If you’re going on holiday to France you’ll probably want to do some train travel. We’ve put together useful facts & information about train travel in France for visitors.
Thanks to the excellent train network in France, which is run by the state owned train company SNCF, train travel in France is a pleasant, efficient and reasonably priced experience. Societe Nationale de Chemins de Fer, or SNCF, is responsible for maintaining the train services in France and part of the reason why train travel in France is so good is because the company is heavily subsidized by the French government. It was largely through government funding that the high speed TGV train in France was developed.
The network of trains in France is extensive and reaches almost everywhere in the country. The only problem is however that because the train network in France is designed around Paris, you often have to go through Paris even when traveling between two provincial towns.

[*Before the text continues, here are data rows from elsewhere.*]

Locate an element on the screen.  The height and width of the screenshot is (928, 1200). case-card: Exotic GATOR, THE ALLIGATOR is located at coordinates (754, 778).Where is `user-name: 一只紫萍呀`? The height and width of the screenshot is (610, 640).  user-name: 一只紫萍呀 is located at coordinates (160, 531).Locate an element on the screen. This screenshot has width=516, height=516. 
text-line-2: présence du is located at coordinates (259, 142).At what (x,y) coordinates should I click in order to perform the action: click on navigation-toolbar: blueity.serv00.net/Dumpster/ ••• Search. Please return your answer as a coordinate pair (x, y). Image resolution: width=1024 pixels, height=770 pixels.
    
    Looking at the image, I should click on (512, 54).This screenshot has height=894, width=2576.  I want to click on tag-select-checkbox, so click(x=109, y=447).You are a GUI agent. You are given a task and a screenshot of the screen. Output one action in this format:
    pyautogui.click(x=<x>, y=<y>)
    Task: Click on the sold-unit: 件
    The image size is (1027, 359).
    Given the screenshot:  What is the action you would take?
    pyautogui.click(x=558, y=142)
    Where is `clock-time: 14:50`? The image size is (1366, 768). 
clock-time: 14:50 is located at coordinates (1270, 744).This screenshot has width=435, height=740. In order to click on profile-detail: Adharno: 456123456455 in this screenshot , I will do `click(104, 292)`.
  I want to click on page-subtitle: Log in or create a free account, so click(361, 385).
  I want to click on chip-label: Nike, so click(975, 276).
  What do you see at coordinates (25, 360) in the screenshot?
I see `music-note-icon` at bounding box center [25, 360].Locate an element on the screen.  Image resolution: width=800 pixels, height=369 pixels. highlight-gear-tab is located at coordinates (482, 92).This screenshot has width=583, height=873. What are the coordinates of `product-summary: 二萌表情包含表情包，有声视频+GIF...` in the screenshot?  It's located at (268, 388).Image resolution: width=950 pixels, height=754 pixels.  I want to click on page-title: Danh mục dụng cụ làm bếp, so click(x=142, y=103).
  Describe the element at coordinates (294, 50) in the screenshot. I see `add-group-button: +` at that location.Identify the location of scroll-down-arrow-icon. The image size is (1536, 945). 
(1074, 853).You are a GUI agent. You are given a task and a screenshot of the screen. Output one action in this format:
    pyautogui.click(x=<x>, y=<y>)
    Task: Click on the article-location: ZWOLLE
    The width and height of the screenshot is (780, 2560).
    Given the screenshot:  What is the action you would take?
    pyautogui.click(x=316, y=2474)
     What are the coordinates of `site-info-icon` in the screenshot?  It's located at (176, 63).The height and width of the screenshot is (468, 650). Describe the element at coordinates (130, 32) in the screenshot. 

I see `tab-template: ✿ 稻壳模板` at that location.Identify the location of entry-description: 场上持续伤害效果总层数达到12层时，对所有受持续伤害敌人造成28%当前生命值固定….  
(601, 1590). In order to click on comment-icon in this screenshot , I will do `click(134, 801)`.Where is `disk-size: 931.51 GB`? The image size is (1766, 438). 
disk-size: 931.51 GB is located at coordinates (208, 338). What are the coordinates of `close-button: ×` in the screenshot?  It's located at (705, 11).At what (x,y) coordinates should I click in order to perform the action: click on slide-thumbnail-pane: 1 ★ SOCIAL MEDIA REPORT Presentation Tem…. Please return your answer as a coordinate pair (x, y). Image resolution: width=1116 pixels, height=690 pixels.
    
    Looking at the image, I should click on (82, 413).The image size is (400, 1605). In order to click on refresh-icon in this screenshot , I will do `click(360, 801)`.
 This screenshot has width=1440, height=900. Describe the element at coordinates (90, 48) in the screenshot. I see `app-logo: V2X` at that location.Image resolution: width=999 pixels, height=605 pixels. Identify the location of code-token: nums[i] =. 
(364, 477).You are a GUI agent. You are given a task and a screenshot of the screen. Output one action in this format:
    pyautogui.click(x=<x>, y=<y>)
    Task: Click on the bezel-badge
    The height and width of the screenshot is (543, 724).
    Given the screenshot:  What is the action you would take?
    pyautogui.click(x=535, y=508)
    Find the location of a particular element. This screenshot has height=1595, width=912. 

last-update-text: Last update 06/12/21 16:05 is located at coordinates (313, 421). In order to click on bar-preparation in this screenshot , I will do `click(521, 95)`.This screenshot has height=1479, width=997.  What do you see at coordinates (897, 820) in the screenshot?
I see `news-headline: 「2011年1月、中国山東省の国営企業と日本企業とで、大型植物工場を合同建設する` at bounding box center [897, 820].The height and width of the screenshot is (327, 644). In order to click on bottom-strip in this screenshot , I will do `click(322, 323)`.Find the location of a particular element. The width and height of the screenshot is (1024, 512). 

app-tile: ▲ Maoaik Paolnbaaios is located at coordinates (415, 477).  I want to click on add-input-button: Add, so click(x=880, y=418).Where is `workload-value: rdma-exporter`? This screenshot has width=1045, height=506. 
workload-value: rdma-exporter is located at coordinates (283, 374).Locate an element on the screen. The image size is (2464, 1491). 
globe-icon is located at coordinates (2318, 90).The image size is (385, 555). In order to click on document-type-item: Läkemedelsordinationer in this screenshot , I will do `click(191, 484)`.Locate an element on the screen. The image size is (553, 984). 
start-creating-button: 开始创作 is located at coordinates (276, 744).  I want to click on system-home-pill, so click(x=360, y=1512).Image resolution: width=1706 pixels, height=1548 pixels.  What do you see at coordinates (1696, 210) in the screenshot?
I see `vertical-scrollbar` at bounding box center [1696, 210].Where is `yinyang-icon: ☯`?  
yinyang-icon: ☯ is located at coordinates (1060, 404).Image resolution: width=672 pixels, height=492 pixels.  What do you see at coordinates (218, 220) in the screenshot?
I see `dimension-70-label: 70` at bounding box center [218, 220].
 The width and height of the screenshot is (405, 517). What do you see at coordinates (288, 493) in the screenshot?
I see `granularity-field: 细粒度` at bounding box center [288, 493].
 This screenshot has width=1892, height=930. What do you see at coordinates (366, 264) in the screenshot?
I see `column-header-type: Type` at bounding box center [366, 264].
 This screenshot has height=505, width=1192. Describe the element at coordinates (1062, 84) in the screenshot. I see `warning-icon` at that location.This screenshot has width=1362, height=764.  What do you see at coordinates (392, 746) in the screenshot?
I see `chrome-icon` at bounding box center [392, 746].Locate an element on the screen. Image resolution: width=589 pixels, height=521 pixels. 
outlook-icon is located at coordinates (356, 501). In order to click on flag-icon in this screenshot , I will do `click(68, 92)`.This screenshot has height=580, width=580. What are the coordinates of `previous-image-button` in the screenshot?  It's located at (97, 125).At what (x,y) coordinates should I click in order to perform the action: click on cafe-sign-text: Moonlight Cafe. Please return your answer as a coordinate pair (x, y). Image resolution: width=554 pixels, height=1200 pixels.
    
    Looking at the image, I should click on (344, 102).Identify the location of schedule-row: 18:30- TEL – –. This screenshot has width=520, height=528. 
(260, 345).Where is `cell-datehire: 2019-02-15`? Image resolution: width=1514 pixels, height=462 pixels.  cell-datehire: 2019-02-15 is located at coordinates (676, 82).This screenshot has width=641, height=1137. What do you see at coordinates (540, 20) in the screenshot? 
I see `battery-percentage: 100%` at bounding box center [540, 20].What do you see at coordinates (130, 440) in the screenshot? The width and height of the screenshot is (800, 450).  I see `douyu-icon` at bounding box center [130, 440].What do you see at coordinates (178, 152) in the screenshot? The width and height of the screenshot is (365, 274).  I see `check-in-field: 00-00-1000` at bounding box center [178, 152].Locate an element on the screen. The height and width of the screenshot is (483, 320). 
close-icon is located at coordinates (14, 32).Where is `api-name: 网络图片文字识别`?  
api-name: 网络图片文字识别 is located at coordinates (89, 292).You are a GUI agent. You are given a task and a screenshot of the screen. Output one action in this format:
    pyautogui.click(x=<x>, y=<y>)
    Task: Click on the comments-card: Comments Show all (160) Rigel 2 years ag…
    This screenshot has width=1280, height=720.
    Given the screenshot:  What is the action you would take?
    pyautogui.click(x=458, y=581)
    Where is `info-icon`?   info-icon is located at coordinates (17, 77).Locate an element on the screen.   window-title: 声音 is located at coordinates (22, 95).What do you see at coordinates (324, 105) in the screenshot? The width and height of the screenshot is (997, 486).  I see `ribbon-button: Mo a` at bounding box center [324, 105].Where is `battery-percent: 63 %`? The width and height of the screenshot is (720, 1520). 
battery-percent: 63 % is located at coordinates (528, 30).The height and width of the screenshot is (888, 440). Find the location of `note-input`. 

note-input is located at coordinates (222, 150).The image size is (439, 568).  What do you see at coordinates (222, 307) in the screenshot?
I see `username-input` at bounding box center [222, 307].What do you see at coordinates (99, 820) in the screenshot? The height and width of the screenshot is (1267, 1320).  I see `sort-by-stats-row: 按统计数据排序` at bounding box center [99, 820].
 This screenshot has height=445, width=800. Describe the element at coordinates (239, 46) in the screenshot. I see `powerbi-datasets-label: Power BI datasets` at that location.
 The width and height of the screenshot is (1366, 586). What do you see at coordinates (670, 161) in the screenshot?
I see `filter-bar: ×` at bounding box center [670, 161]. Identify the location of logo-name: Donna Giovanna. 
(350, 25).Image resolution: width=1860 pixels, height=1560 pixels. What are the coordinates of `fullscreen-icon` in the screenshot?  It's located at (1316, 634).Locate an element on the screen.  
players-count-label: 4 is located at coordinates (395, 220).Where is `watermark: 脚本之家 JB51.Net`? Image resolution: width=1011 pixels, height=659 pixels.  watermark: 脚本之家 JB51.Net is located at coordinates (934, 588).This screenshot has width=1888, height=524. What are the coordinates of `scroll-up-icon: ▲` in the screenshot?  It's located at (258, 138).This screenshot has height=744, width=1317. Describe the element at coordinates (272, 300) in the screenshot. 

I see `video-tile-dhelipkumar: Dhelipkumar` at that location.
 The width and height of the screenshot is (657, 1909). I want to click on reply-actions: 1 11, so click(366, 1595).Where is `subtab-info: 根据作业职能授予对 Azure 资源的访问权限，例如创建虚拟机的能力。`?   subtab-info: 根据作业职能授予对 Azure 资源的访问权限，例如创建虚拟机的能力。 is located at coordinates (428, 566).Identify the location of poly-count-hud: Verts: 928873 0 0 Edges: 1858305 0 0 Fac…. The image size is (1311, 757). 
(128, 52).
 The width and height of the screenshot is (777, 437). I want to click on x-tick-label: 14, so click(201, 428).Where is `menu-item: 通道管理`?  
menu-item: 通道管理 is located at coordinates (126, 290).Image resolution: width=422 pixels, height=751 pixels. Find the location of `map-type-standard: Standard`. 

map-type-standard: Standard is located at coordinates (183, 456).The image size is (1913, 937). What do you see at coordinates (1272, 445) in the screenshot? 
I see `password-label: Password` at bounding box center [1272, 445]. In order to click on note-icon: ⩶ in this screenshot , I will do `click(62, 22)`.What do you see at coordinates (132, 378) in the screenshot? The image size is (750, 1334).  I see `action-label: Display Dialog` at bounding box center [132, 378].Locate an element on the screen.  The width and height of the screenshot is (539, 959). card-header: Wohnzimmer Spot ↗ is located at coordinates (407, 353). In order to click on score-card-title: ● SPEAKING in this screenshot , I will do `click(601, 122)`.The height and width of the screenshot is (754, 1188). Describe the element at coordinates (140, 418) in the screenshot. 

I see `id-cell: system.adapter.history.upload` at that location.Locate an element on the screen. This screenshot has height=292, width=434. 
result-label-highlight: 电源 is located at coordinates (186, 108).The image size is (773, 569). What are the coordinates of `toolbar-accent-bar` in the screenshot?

The train network in France is designed so that all major lines begin in Paris and spread out in different directions to service the different regions of France. France has six major train stations which means that often when traveling by train in France, changing trains in Paris also necessitates changing train stations.
Train Tracks in France
Approximately half of the train tracks on the train network in France are electric; however, they carry up to 80% of the total number of trains that run in France.
Train Travel Information in France
Information about train times and train tickets in France can be obtained from the ticket window, or guichet, of any staffed train station in France. If you intend to do a lot of train travel in one region of France ask for a guide regionale des transports which is published by the local government. Otherwise ask for a horaire, which is available free at major train stations in France.
Train Travel & Luggage in France
Major train stations in France have left luggage offices where you can leave bags and bicycles for up to 24 hours. Many train stations also have consigne automatique, which are computerized lockers that enable you to store your luggage for up to 3 days. You simply pay the fee and you’re given a lock code.